By Rick Hasen, Visiting Professor, University of California, Irvine School of Law and the author of Election Law Blog.

When President Obama in his 2010 State of the Union speech criticized the Supreme Court’s decision in Citizens United, he got a lot of conservative flak. The President had said, among other things, that the 5-4 decision recognizing that corporations have a First Amendment right to spend money in federal elections overturned a 100-year-old campaign finance law.
Thus, Bill Maurer, writing in the Weekly Standard, said:
President Obama has been the most notable proponent of this myth. In the State of the Union he said that Citizens United “reversed a century of law that I believe will open the floodgates for special interests . . . to spend without limit in our elections.” In response, Justice Alito was seen shaking his head and mouthing the words “not true.” Alito was right.

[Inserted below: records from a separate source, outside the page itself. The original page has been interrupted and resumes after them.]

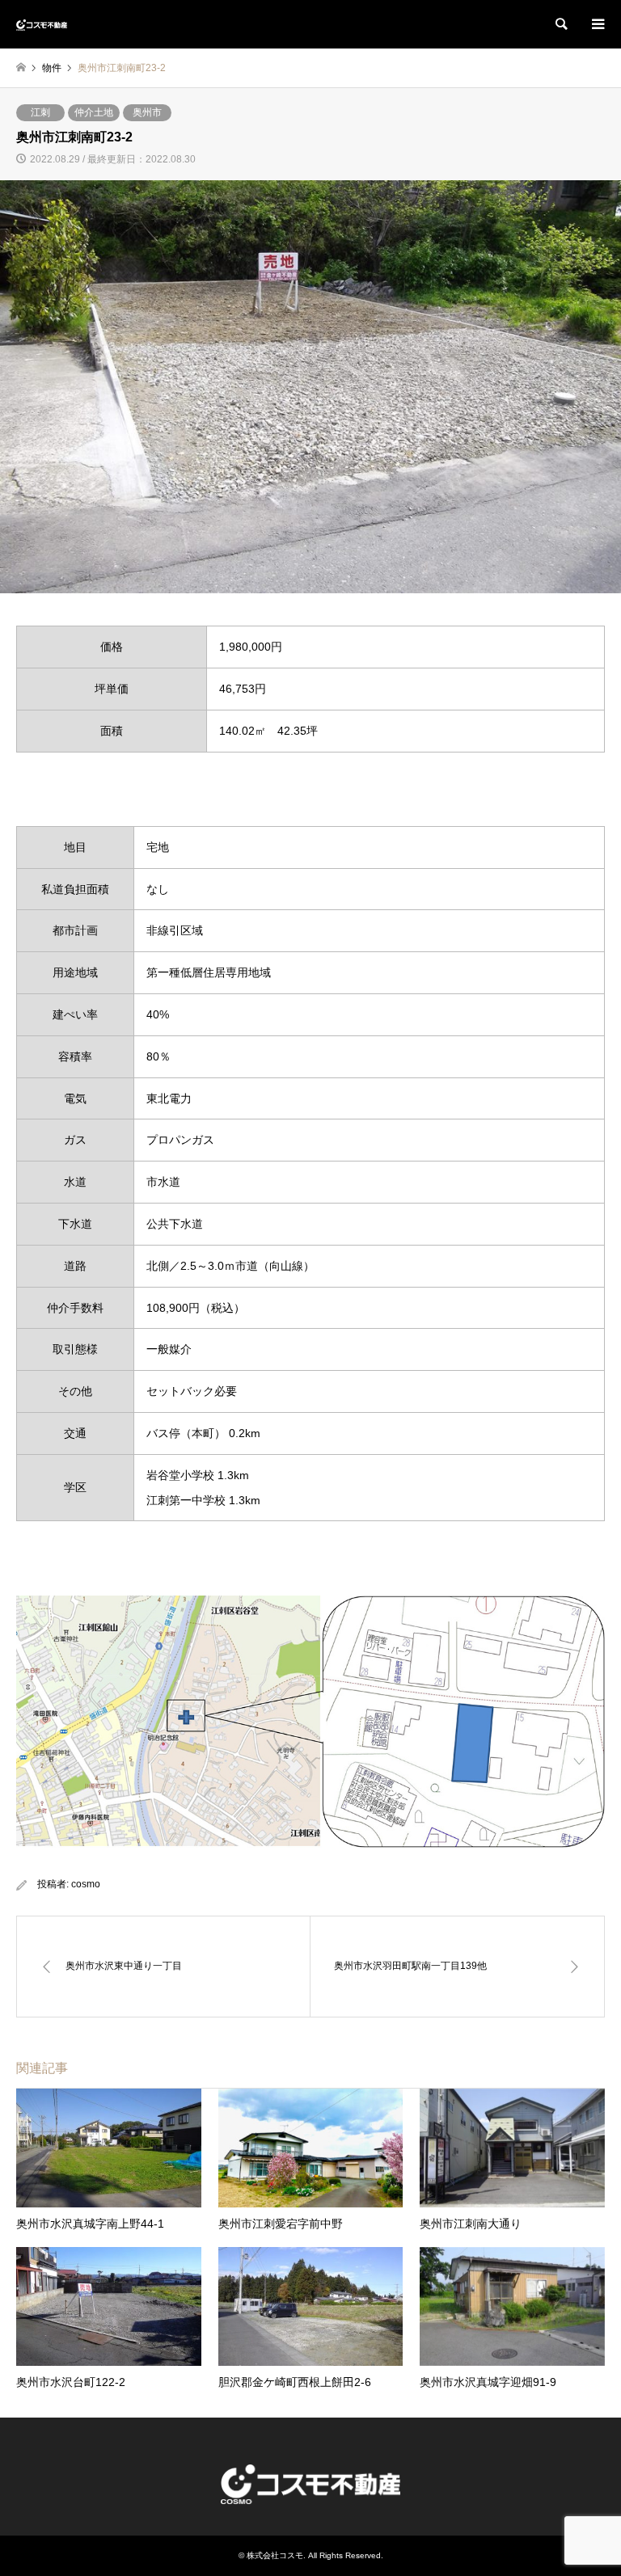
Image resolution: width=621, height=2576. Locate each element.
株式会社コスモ (275, 2555)
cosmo (85, 1884)
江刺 (40, 112)
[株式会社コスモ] (41, 24)
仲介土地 (93, 112)
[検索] (560, 24)
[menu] (596, 24)
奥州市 (147, 112)
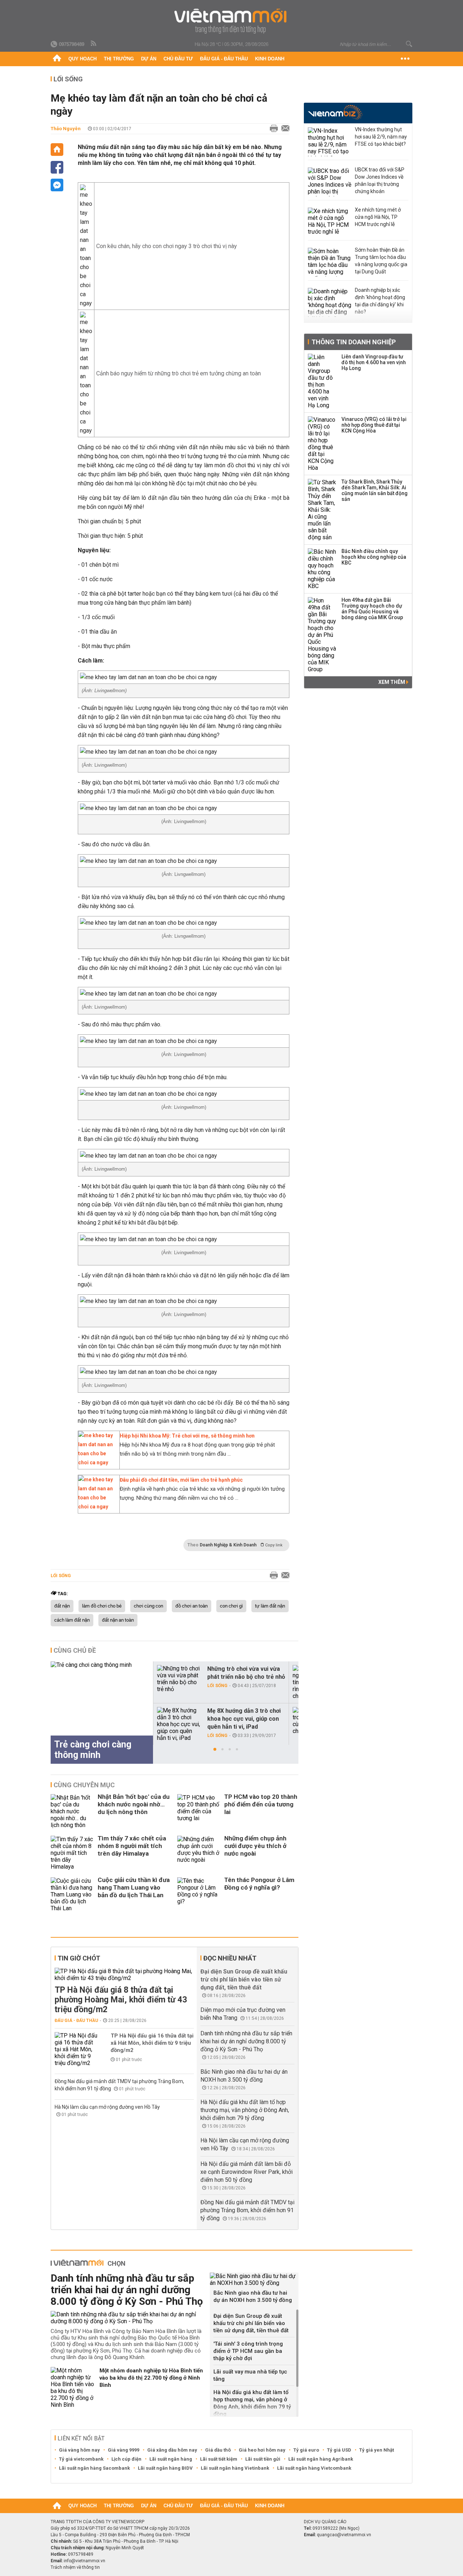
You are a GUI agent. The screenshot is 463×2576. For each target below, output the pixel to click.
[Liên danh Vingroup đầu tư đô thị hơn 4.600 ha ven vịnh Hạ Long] (322, 381)
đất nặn (62, 1606)
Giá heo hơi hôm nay (262, 2450)
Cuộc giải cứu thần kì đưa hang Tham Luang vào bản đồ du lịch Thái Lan (134, 1887)
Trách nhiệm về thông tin (75, 2567)
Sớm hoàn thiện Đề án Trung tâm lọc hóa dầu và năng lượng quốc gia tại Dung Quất (381, 260)
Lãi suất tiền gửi (262, 2459)
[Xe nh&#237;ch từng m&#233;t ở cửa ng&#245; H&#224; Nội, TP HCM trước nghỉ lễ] (329, 222)
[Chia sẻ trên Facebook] (57, 167)
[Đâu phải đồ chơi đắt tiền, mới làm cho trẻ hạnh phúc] (97, 1507)
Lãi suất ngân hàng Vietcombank (314, 2468)
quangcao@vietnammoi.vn (344, 2534)
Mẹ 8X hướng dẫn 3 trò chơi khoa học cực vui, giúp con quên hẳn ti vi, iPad (244, 1718)
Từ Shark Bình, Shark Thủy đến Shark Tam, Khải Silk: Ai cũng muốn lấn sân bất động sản (374, 490)
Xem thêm (392, 682)
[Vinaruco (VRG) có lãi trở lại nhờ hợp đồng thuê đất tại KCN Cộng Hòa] (322, 443)
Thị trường (119, 58)
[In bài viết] (272, 129)
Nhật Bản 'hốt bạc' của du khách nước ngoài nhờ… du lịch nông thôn (134, 1804)
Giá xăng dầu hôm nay (172, 2450)
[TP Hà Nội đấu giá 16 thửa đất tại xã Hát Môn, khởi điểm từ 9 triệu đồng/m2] (76, 2049)
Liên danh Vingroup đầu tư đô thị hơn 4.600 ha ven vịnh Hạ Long (373, 362)
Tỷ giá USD (339, 2450)
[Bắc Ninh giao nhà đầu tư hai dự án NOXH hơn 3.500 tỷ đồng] (254, 2279)
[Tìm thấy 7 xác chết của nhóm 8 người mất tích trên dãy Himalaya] (72, 1853)
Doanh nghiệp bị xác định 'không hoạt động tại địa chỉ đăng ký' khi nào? (380, 301)
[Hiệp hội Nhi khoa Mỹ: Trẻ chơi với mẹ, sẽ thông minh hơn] (97, 1462)
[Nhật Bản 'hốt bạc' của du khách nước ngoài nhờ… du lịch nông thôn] (72, 1811)
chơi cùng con (148, 1606)
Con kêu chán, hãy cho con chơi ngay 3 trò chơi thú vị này (166, 246)
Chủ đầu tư (178, 58)
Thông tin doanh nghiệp (353, 342)
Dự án (148, 58)
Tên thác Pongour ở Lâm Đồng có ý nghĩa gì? (259, 1883)
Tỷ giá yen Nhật (376, 2450)
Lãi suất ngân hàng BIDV (165, 2468)
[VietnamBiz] (335, 112)
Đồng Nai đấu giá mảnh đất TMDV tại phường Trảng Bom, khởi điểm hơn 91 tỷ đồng (247, 2210)
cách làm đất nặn (72, 1620)
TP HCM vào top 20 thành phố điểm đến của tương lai (260, 1804)
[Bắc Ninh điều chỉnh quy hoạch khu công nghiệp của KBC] (322, 568)
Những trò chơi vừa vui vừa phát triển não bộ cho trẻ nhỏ (246, 1672)
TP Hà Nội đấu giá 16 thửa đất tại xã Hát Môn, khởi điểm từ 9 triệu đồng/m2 (152, 2042)
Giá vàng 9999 (123, 2450)
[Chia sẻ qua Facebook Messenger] (57, 185)
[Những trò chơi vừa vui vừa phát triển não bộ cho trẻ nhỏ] (179, 1679)
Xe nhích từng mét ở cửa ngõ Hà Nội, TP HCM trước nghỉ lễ (378, 217)
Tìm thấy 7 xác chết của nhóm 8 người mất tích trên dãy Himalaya (132, 1846)
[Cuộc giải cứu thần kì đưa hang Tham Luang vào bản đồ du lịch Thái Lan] (72, 1894)
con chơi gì (231, 1606)
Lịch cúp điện (126, 2459)
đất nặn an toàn (118, 1620)
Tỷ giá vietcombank (81, 2459)
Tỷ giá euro (306, 2450)
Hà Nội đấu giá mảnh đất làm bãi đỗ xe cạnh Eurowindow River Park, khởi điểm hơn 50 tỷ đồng (246, 2171)
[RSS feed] (94, 44)
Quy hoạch (82, 58)
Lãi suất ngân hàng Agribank (320, 2459)
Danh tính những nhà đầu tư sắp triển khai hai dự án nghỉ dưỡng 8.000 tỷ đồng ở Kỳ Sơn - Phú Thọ (246, 2041)
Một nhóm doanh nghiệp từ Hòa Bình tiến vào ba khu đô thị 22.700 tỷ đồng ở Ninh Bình (151, 2377)
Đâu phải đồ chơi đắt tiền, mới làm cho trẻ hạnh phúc (181, 1480)
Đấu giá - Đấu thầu (224, 58)
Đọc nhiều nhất (229, 1958)
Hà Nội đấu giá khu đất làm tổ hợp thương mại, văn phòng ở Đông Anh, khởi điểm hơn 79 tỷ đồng (244, 2110)
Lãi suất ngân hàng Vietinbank (235, 2468)
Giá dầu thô (218, 2450)
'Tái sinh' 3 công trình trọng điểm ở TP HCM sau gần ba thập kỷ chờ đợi (248, 2351)
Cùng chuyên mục (84, 1785)
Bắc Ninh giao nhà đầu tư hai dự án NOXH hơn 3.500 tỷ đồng (252, 2296)
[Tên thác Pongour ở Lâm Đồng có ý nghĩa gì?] (199, 1894)
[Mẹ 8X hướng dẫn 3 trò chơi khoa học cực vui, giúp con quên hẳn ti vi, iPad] (179, 1724)
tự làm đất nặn (270, 1606)
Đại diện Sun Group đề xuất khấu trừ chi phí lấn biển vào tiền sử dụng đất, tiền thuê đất (243, 1979)
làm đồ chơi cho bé (102, 1606)
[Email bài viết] (283, 129)
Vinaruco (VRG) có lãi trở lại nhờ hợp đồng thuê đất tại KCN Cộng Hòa (374, 425)
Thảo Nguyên (66, 128)
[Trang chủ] (57, 59)
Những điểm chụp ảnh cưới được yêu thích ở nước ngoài (255, 1846)
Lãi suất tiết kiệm (218, 2459)
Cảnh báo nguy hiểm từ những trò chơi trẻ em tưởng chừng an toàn (178, 373)
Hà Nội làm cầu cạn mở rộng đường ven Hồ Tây (107, 2107)
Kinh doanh (269, 58)
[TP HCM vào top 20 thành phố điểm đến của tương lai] (199, 1811)
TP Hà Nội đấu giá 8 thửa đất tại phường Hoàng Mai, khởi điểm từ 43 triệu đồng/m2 (121, 1999)
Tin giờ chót (79, 1958)
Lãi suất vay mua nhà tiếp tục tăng (250, 2375)
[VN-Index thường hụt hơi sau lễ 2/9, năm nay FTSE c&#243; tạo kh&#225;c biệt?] (329, 141)
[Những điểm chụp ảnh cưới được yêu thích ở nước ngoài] (199, 1853)
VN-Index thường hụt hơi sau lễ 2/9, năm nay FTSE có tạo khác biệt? (381, 137)
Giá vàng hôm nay (79, 2450)
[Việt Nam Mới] (231, 21)
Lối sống (68, 79)
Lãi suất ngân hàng (170, 2459)
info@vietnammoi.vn (84, 2560)
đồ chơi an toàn (191, 1606)
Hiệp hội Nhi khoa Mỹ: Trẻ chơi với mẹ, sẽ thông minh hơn (187, 1436)
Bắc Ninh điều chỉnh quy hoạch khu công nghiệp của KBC (373, 557)
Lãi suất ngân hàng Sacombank (94, 2468)
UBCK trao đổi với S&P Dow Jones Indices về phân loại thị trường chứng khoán (379, 180)
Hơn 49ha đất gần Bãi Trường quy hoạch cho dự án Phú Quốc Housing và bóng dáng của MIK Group (372, 608)
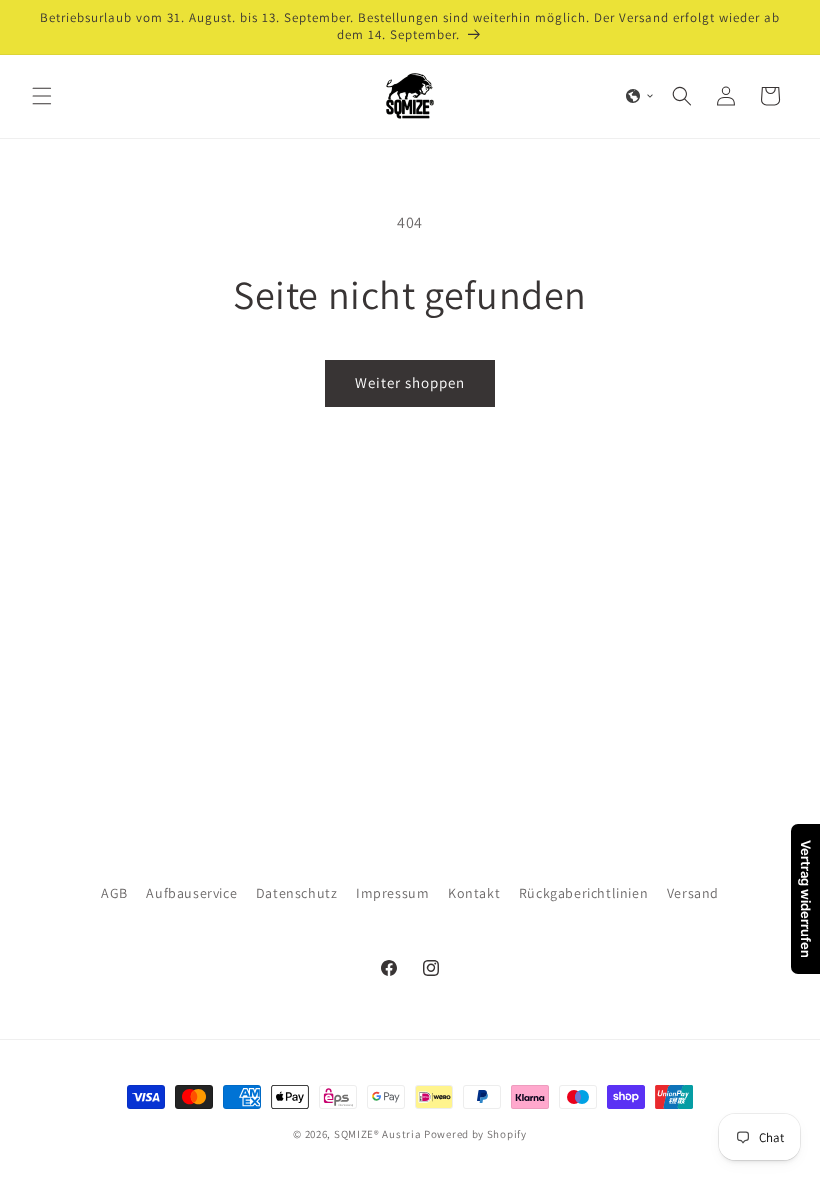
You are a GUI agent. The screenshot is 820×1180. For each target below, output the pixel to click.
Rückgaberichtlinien (583, 893)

While federal law has indeed prohibited corporations from directly contributing to federal candidates since 1907, that portion of the law was not at issue in Citizens United. It remains the law of the land. Direct corporate contributions to candidates are still banned.
It was a fair point, though there is some uncertainty as to how the 1907 law was interpreted before the 1940s, when it expressly banned not just corporate contributions to candidates but corporate and labor union independent spending as well. But now a federal district judge has overturned the direct contribution ban too, and done so against controlling Supreme Court precedent to the contrary.